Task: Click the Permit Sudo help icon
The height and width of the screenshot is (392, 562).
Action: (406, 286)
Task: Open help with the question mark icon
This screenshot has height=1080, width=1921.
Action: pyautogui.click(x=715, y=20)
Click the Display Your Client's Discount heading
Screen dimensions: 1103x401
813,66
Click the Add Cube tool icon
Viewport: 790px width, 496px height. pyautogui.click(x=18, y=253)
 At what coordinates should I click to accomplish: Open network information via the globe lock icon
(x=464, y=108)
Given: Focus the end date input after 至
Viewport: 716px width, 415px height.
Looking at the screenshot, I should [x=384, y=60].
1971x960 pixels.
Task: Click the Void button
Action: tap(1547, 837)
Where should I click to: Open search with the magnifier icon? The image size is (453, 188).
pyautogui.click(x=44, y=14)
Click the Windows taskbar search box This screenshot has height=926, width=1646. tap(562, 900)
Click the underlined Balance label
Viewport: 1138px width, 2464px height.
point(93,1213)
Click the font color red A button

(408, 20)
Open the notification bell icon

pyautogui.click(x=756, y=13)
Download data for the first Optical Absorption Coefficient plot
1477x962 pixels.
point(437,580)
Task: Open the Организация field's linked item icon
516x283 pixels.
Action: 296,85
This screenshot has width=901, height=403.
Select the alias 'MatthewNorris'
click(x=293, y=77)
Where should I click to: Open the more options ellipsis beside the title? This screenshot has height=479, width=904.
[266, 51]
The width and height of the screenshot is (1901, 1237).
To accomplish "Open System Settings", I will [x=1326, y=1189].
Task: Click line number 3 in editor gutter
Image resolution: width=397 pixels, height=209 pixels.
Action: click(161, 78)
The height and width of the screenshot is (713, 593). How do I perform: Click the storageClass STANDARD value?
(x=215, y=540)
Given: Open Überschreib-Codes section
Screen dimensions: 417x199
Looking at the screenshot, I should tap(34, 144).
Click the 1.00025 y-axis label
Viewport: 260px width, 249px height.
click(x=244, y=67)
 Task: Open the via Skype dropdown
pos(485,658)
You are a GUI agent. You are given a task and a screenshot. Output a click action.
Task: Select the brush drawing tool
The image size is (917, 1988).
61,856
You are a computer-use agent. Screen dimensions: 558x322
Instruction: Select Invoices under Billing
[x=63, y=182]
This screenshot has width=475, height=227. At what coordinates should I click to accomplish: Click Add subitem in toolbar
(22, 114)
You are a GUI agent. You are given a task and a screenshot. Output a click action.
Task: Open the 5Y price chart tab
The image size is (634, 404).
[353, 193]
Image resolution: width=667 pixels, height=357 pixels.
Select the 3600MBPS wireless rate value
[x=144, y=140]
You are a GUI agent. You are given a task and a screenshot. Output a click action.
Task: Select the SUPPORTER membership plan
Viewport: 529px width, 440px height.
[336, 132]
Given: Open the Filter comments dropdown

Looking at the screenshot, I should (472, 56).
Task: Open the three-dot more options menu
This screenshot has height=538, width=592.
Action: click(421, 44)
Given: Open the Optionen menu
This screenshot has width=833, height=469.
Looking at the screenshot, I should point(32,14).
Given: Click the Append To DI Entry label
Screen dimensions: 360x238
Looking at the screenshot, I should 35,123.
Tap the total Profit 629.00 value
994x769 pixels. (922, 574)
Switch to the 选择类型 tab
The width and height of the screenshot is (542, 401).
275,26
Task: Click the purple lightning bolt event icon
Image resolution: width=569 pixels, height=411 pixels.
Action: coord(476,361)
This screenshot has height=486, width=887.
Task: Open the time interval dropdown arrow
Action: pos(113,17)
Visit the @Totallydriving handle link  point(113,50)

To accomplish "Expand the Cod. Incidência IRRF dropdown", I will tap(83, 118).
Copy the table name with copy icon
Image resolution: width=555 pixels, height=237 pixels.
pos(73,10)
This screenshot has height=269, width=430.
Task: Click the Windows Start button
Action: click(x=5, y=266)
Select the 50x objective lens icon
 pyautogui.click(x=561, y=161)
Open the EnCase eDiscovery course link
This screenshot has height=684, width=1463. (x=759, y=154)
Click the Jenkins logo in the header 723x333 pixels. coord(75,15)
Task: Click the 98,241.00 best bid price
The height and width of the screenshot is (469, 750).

+++

- _EXERCISE_
Write out the lines between the one holding "Click the Display" and the one holding "click(x=293, y=77)", inclusive, reproducing them exactly.

- _SOLUTION BELOW_
Click the Display Your Client's Discount heading
Screen dimensions: 1103x401
813,66
Click the Add Cube tool icon
Viewport: 790px width, 496px height. pyautogui.click(x=18, y=253)
 At what coordinates should I click to accomplish: Open network information via the globe lock icon
(x=464, y=108)
Given: Focus the end date input after 至
Viewport: 716px width, 415px height.
Looking at the screenshot, I should [x=384, y=60].
1971x960 pixels.
Task: Click the Void button
Action: tap(1547, 837)
Where should I click to: Open search with the magnifier icon? The image size is (453, 188).
pyautogui.click(x=44, y=14)
Click the Windows taskbar search box This screenshot has height=926, width=1646. tap(562, 900)
Click the underlined Balance label
Viewport: 1138px width, 2464px height.
point(93,1213)
Click the font color red A button

(408, 20)
Open the notification bell icon

pyautogui.click(x=756, y=13)
Download data for the first Optical Absorption Coefficient plot
1477x962 pixels.
point(437,580)
Task: Open the Организация field's linked item icon
516x283 pixels.
Action: 296,85
This screenshot has width=901, height=403.
Select the alias 'MatthewNorris'
click(x=293, y=77)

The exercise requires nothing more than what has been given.